Appellant Moritz’ claim of lien was resisted by the respondent, the Parke & Lacy Machinery Company. Said Moritz was made a defendant in the action brought by said company to foreclose its mortgage. He appeared and filed a cross complaint setting up his claim of lien for work done as foreman in the construction of a certain railroad described in the lien notice as “commencing on the line of the Seattle, Lake Shore &-Eastern Railway, near Snoqualmie Falls depot, at Snoqualmie, King county, State of Washington, and running across the Snoqualmie river, and into and through section twenty-nine (29) in township twenty-four north, of range eight east, and thence in a general northerly direction into section twenty of the same township and range — said road being about one and three-fourths miles in length; and being the only railroad found in said two sections.” He further alleged in said notice “that the said Snoqualmie Mill Company is the owner and reputed owner of said railroad.” This lien notice was made a part of the cross complaint. He further set up in said cross complaint that on the 8th day of March, 1891, he had commenced an action to enforce his said lien, and that at the date thereof a receiver of all the property *575of said Snoqualmie Mill Company had been appointed, and that said property was in the receiver’s possession and under his control at said times, and for that reason no decree declaring the existence of the plaintiff’s claim as a lien against the property was allowed by the court, and that a personal judgment only against the Snoqualmie Mill Company was rendered for the amount of his claim. The Parke & Lacy Machinery Company demurred to this cross complaint, and the demurrer was sustained.

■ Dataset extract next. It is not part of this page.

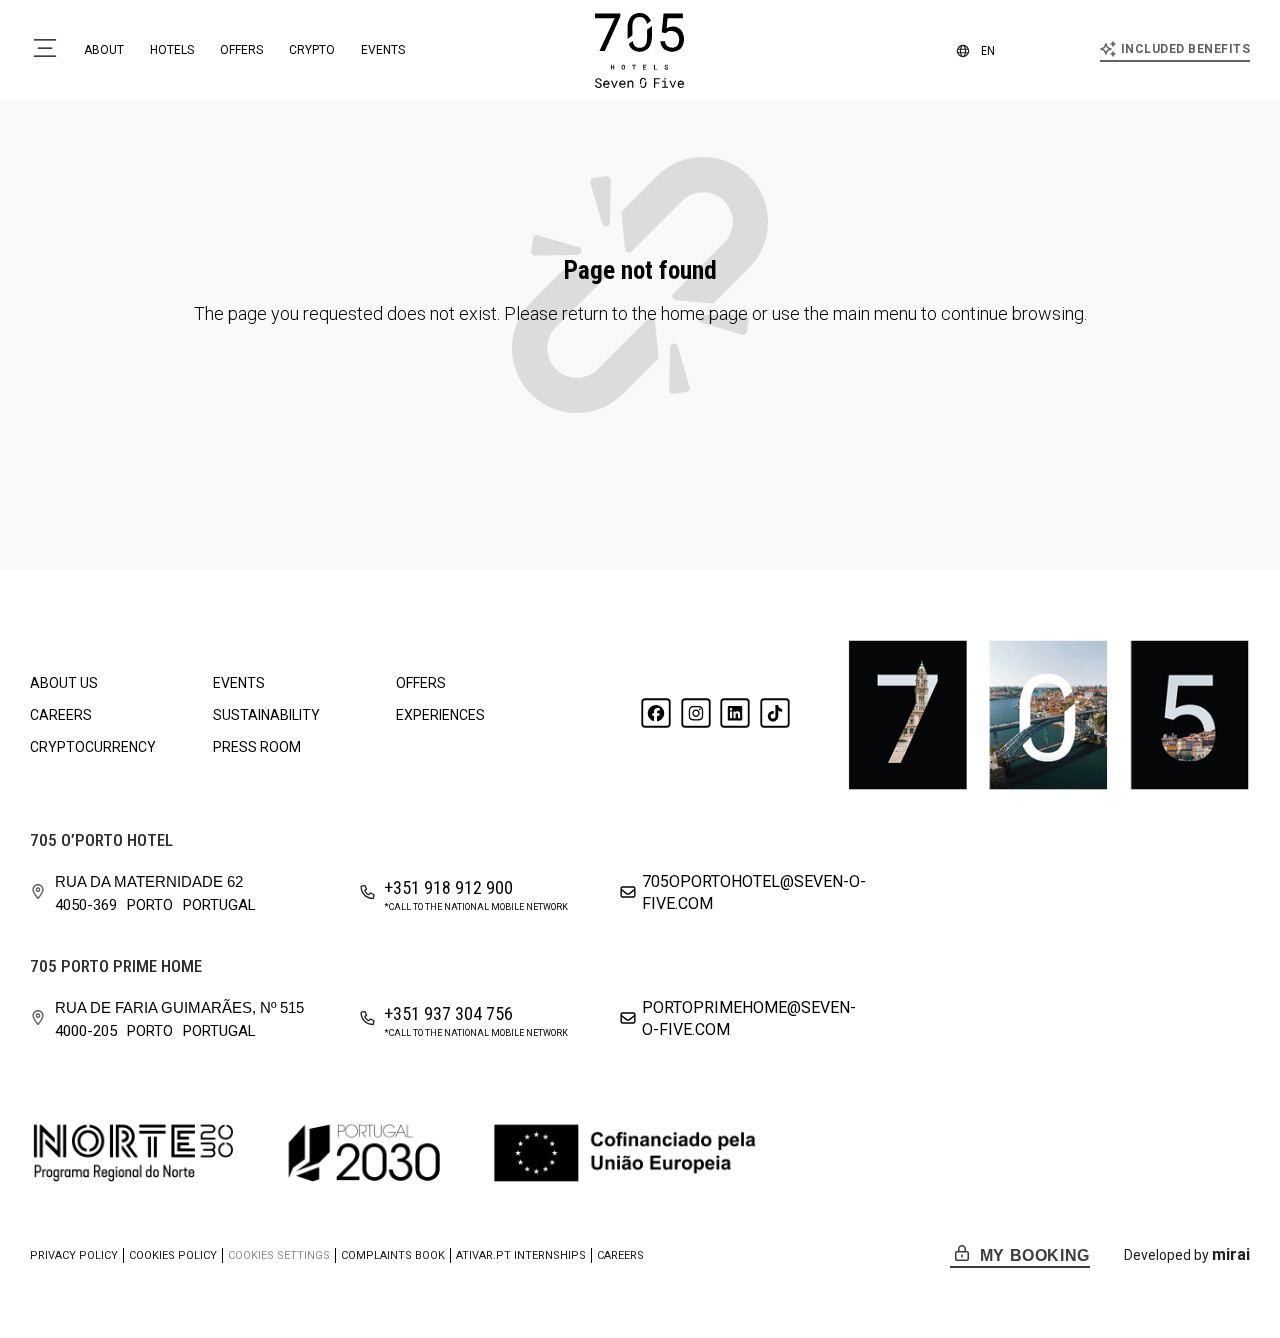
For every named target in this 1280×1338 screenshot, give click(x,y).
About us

As one of the objections to appellant’s claim of lien disposes of the same, it is the only one necessary to refer to. It is contended by the respondent aforesaid that the notice of lien is defective on the ground that it does not allege that the Snoqualmie Mill Company had any interest in or ownership of the land over and through which said railroad was constructed. The only reference to such railroad and ownership is contained in the quotations from the lien notice above appearing. It is not claimed in said notice that the Snoqualmie Mill Company had any interest in the lands aforesaid, nor any right-of-way whatever for its said railroad, and the objection of the respondent to this notice is well taken. Front St. Cable Ry. Co. v. Johnson, 2 Wash, 112 (25 Pac. Rep. 1084); Nelson v. Clerf, 4 Wash. 405 (30 Pac. Rep. 716).

We find no error in any of the proceedings of the court, and its judgment is affirmed.

Dunbar, C. J., and Stiles, Hoyt and Anders, JJ., concur.